Written exercise: Write the next few paragraphs of the essay below on a "digital preservation RAID" for web content, picking up after its final sentence.

Dries Buytaert

A RAID for web content

If you've worked with storage systems, you know RAID: redundant arrays of independent disks. RAID doesn't try to make individual disks more reliable. It accepts that disks fail and designs around it.

I recently open-sourced my blog content by automatically exporting it as Markdown to GitHub. GitHub might outlive me, but it probably won't be around in 100 years either. No one really knows.

That raises a simple question: where should content live if you want it to last decades, maybe centuries?

I don't have the answer, but I know it matters well beyond my blog. We are the first generation to create digital content, and we are not very good at preserving what we create. Studies of link rot consistently show that large portions of the web disappear within just a few years.

Every time you publish something online, you're trusting a stack: the file format, the storage medium, the content management system, the organization running the service, the economic model keeping them running. When any layer fails, your content is gone.

So my plan is to slowly build a "digital preservation RAID" across several platforms: GitHub, the Internet Archive, IPFS, and blockchain-based storage like Filecoin or Arweave. If one disappears, the others might remain.

Information supplied:

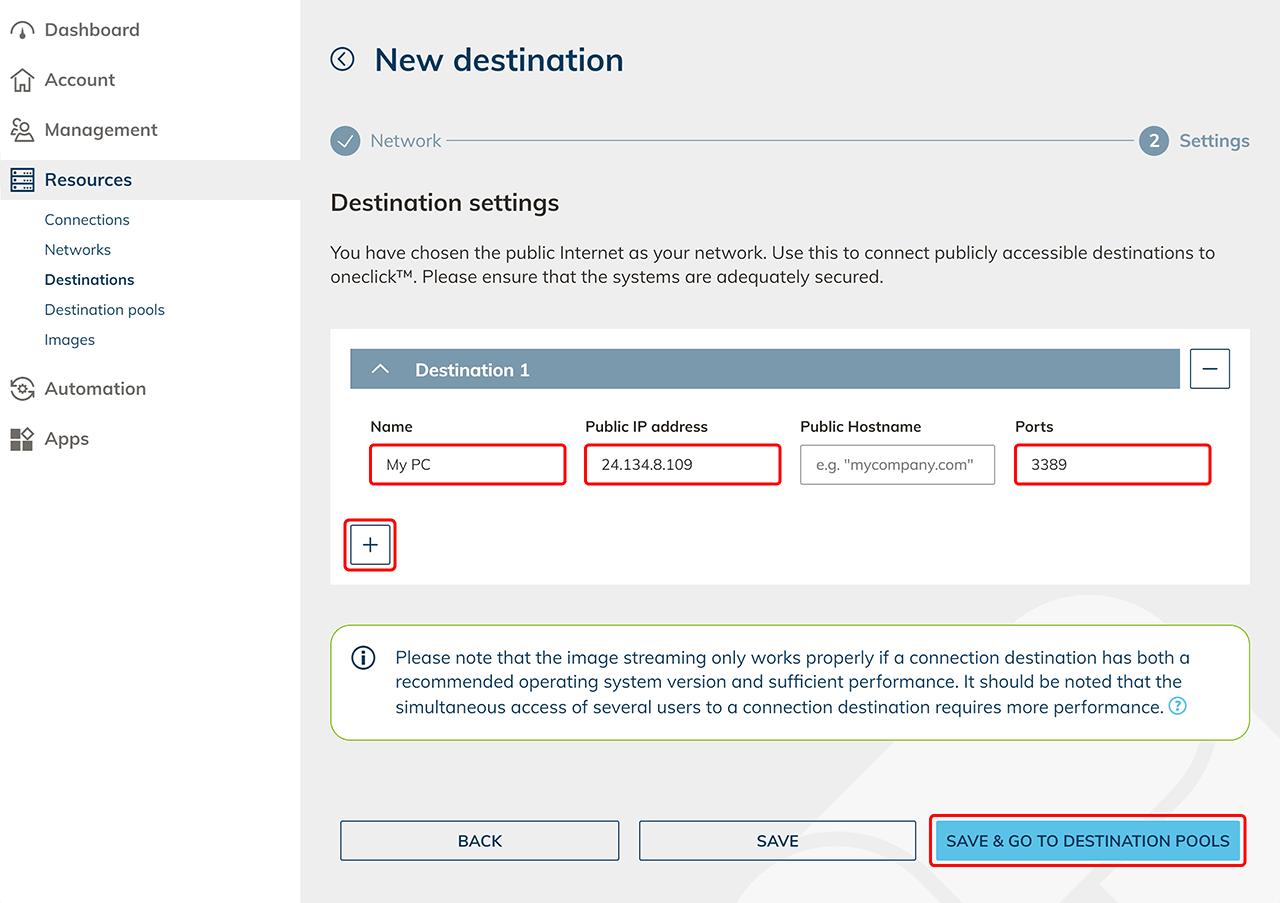
Task: Open Connections in the sidebar
Action: 87,220
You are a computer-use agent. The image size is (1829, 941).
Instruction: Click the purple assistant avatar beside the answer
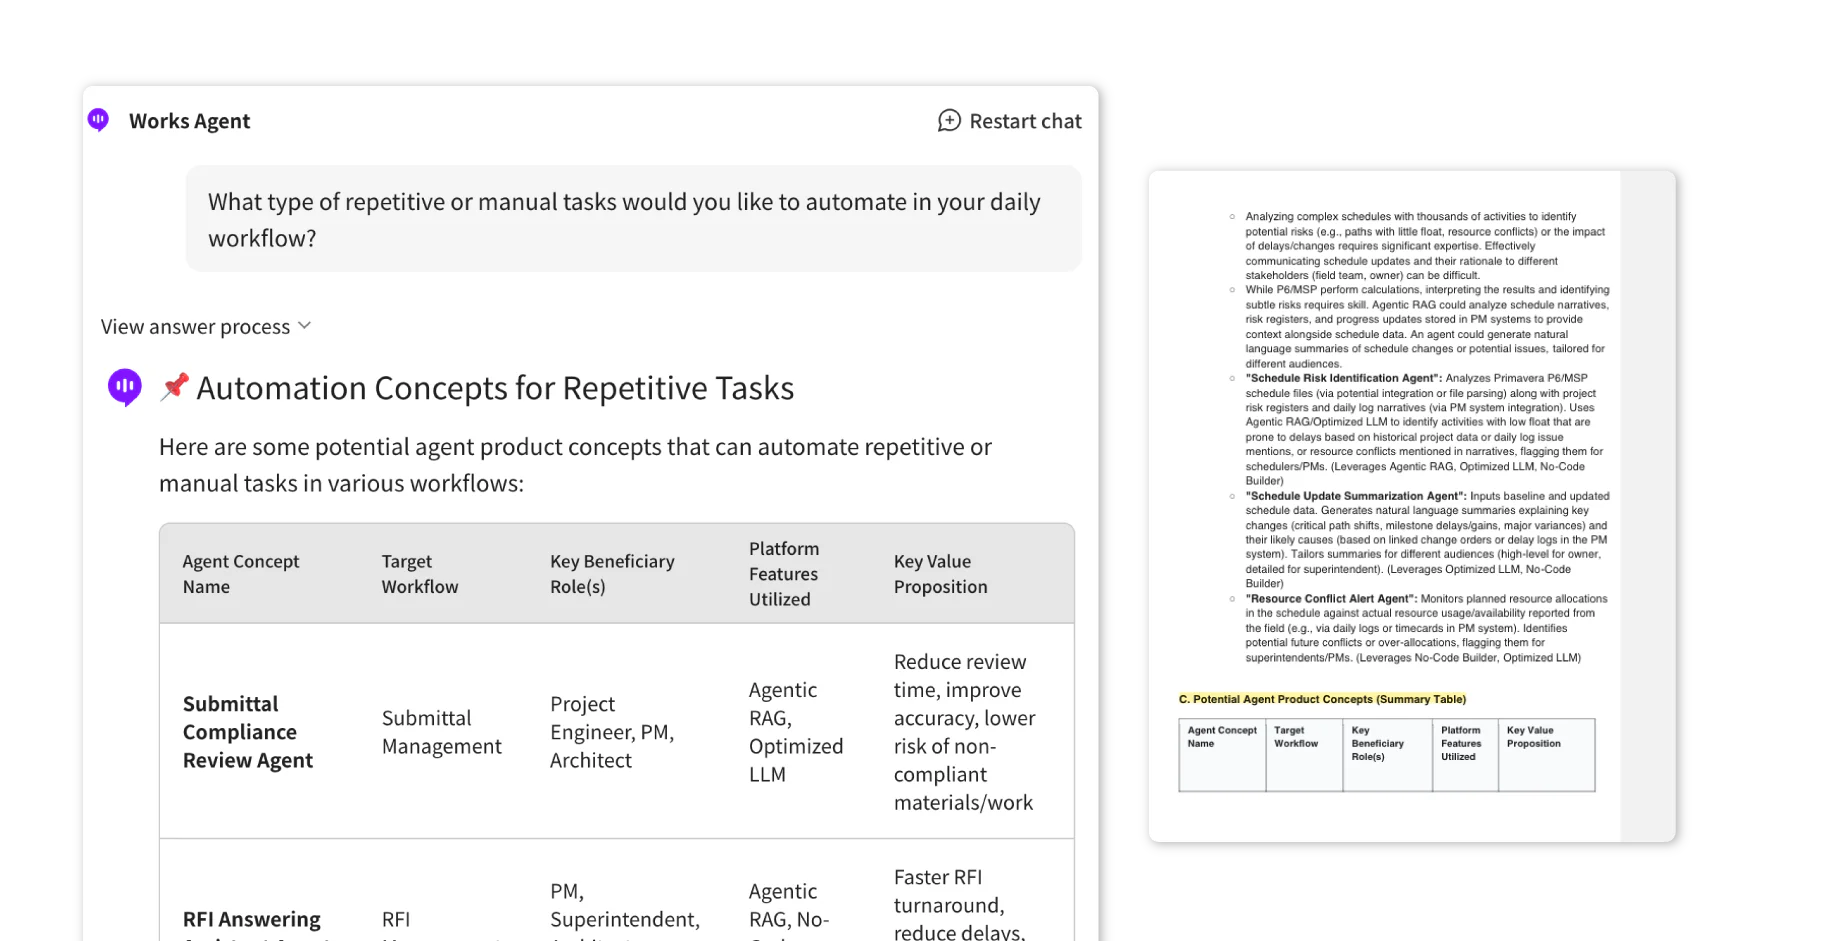(124, 387)
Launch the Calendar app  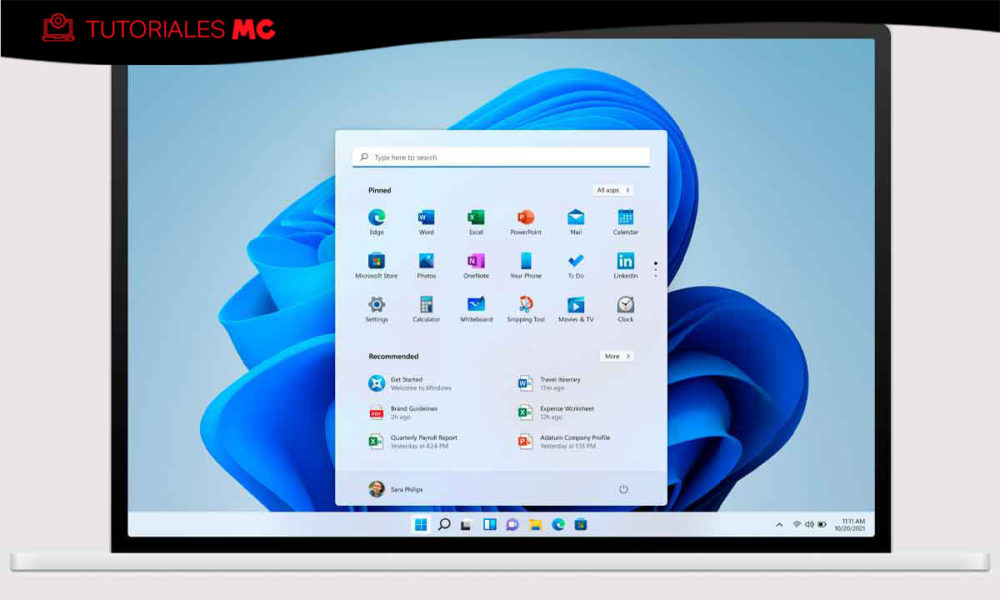click(625, 217)
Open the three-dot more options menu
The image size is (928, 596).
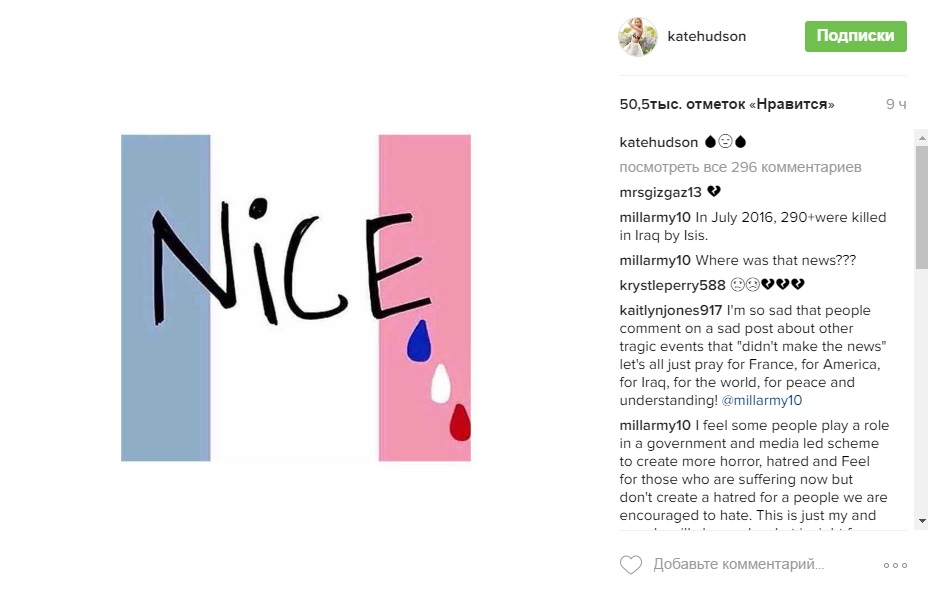[895, 565]
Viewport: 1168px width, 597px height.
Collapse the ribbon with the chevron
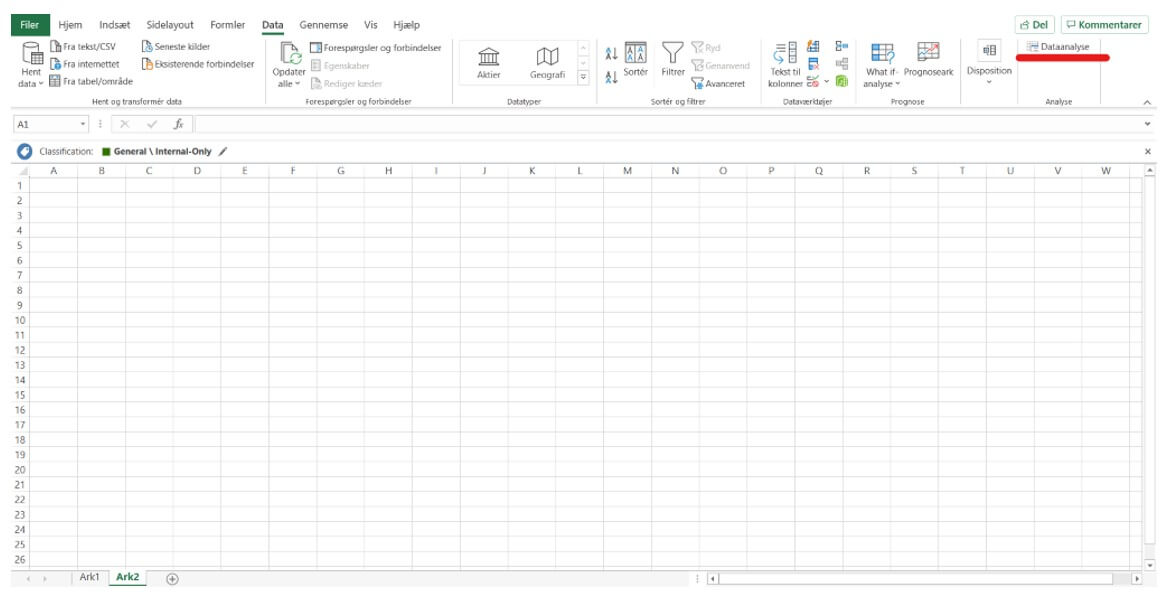(1147, 102)
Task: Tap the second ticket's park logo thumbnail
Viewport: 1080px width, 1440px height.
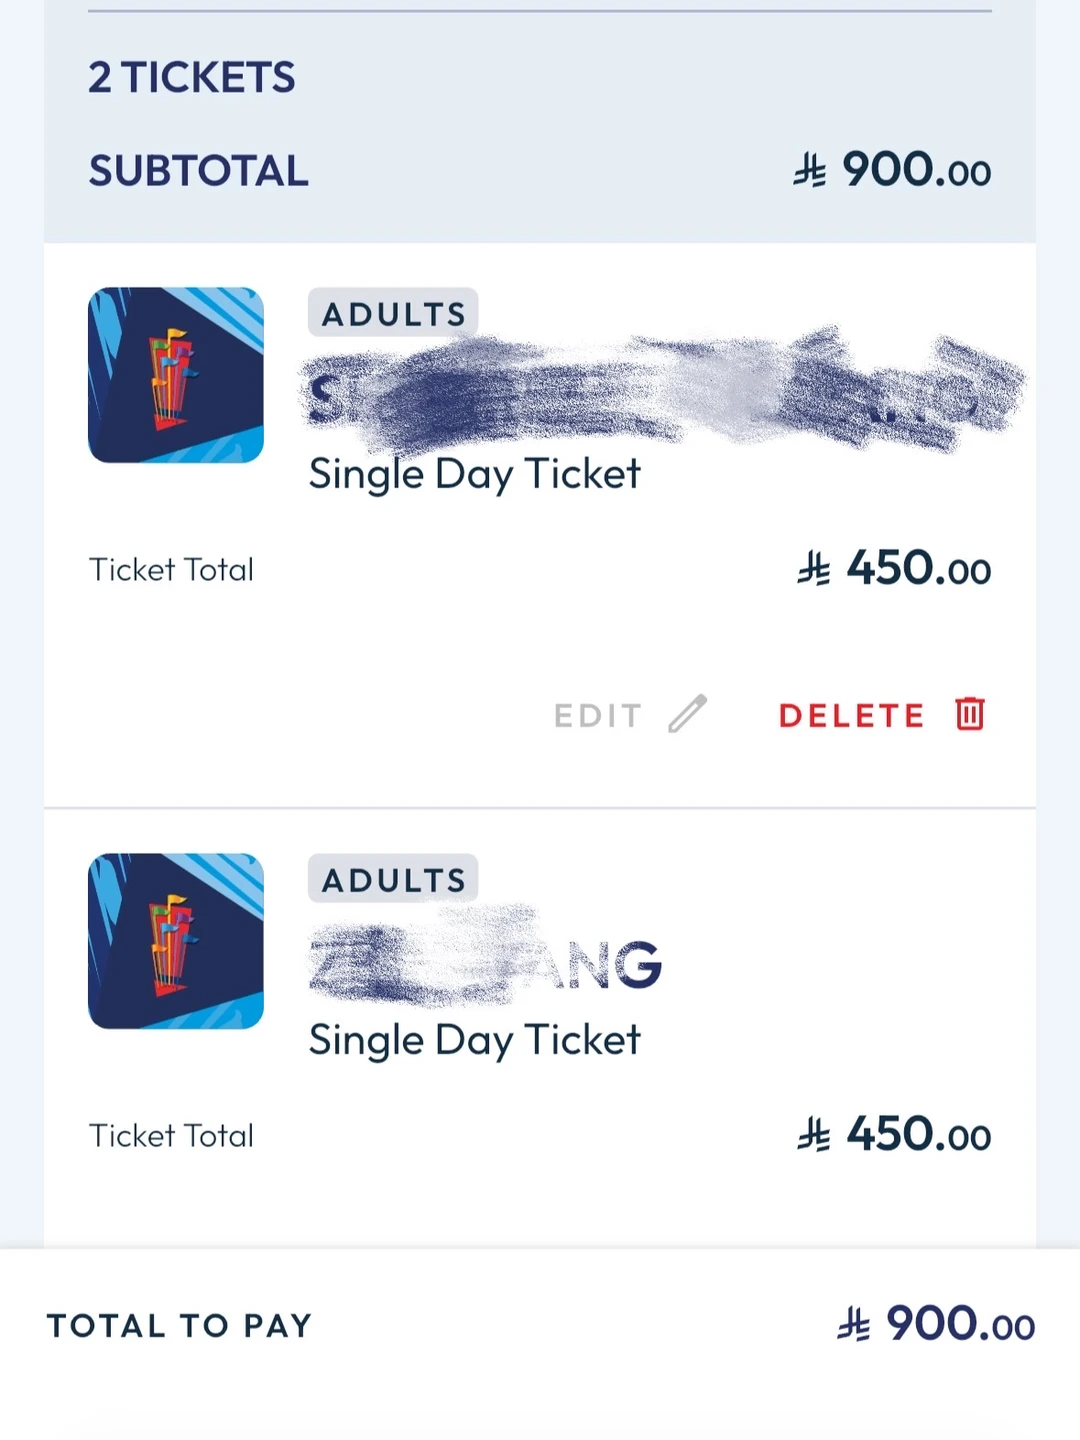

Result of the exercise:
Each option has different trade-offs and failure modes. GitHub has corporate risk because Microsoft owns it, and one day their priorities might change. The Internet Archive depends on non-profit funding and has faced costly legal battles. IPFS requires someone to actively "pin" your content – if no one cares enough to host it, it disappears. Blockchain-based solutions let you pay once for permanent storage, but the economic models are unproven and I'm not a fan of their climate impact.

If I had to bet on a single option, it would be the Internet Archive. They've been doing some pretty heroic work the past 25 years. GitHub feels durable but archiving old blog posts will never be Microsoft's priority. IPFS, Filecoin, and Arweave are fascinating technical experiments, but I wouldn't rely on them alone.

But the point is not to pick a winner. It is to accept failure as inevitable and design around it, and to keep doing that as the world changes and better preservation tools emerge.

The cost of loss isn't just data. It is the ability to learn from what came before. That feels like a responsibility worth exploring.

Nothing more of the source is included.